▶ [Assignment]
For every line in the records below that holds "pixels", make a copy.

▶ [Records for processing]
###

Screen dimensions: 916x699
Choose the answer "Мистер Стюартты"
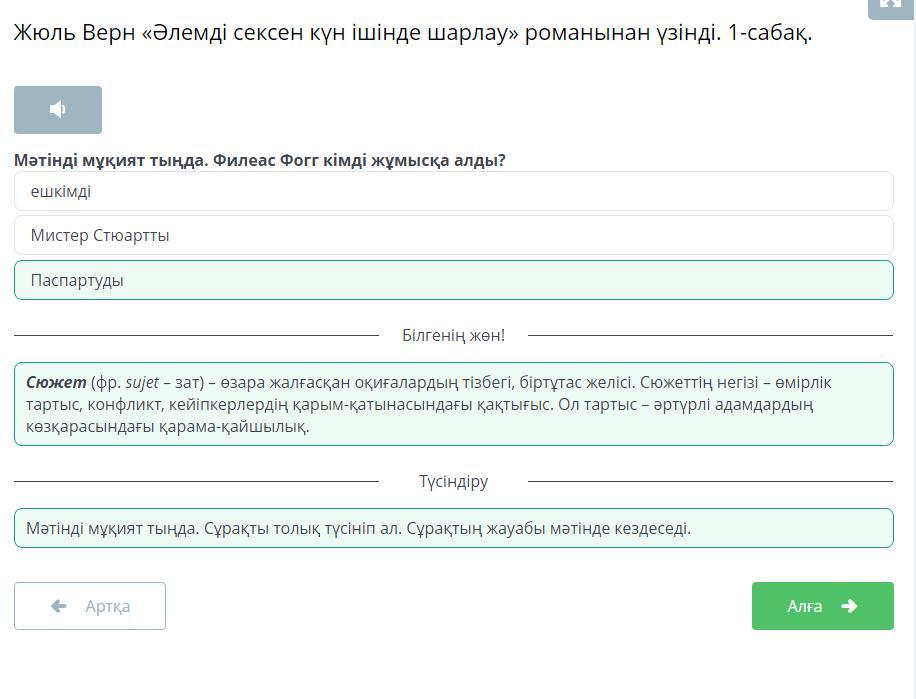point(453,236)
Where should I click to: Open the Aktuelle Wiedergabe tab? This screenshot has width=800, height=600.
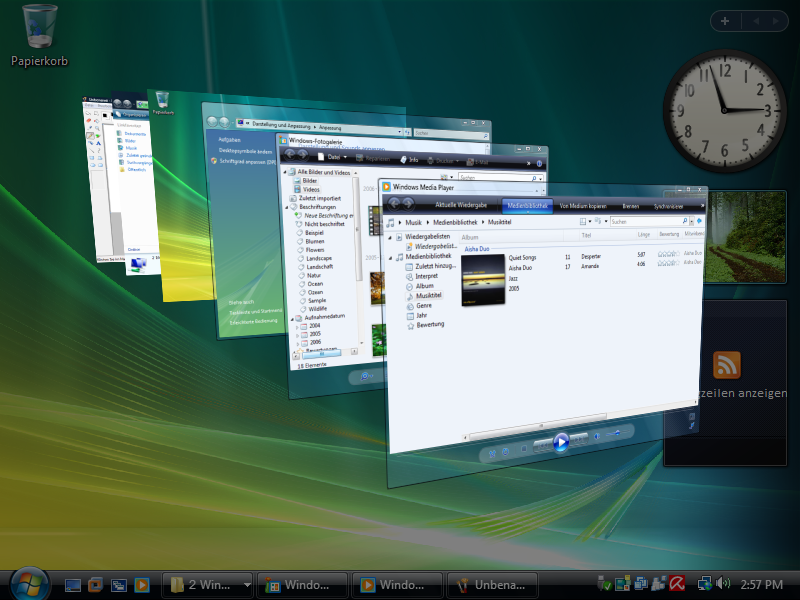460,205
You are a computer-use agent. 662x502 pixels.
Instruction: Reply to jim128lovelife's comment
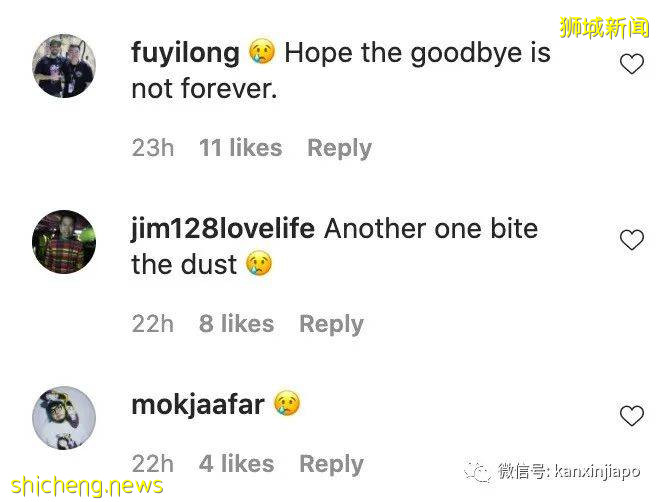[331, 324]
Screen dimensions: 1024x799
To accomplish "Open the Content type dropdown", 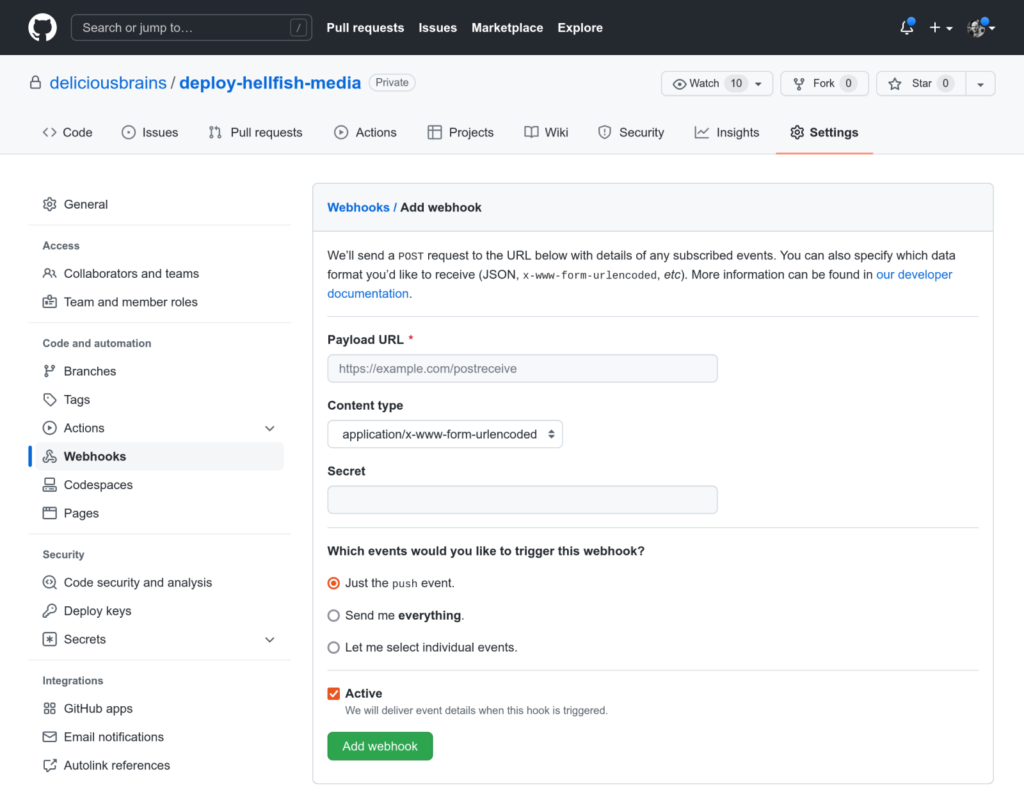I will (x=445, y=434).
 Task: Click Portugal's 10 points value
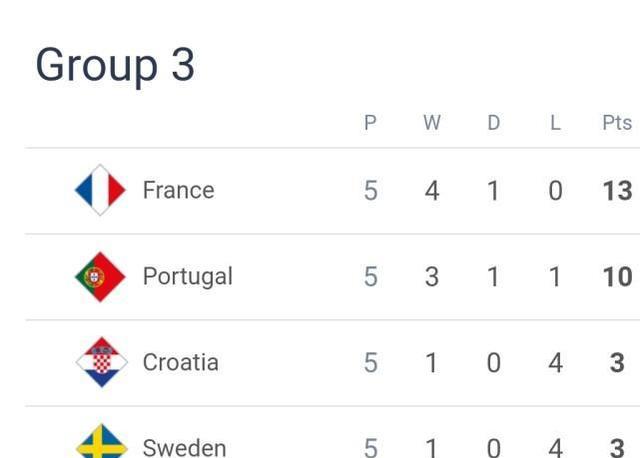pos(617,276)
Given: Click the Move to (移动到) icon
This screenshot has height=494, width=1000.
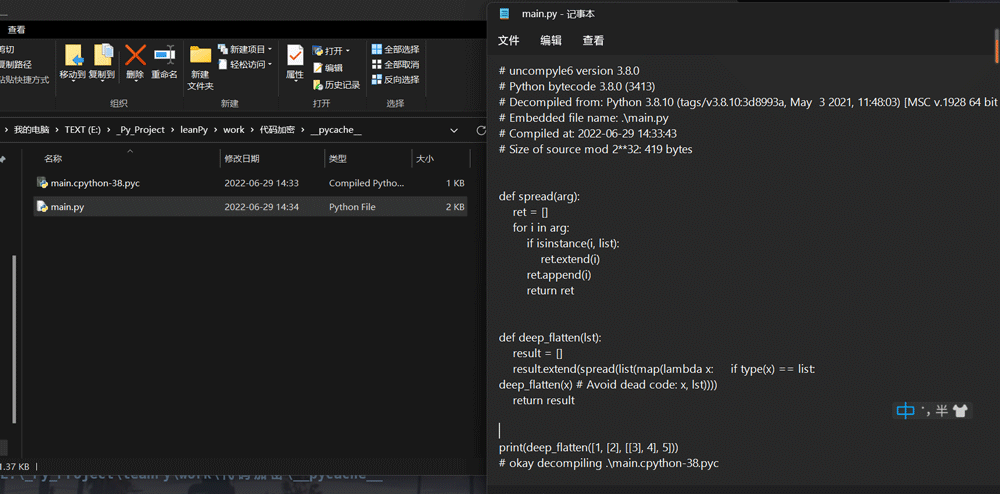Looking at the screenshot, I should coord(72,60).
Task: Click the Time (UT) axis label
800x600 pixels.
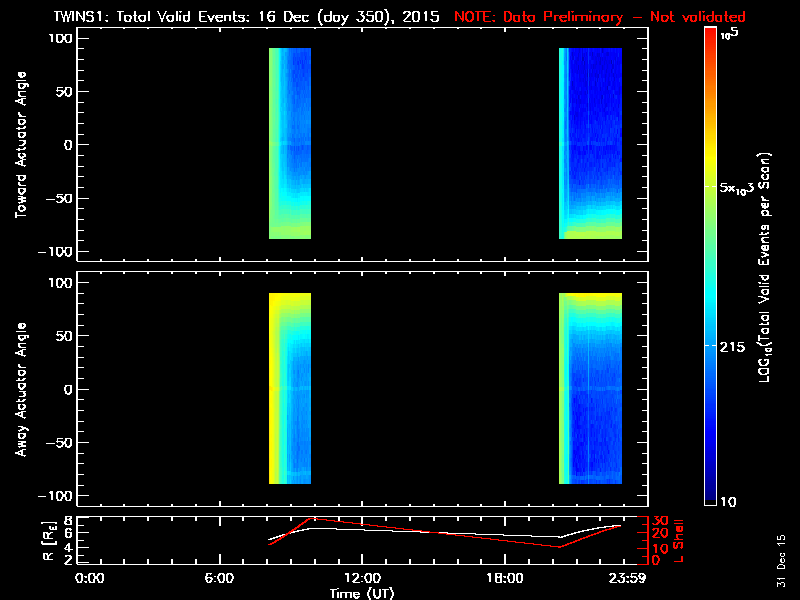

###

▶ [Your solution]
You are a computer-use agent. 662x502 pixels.
800x600 pixels.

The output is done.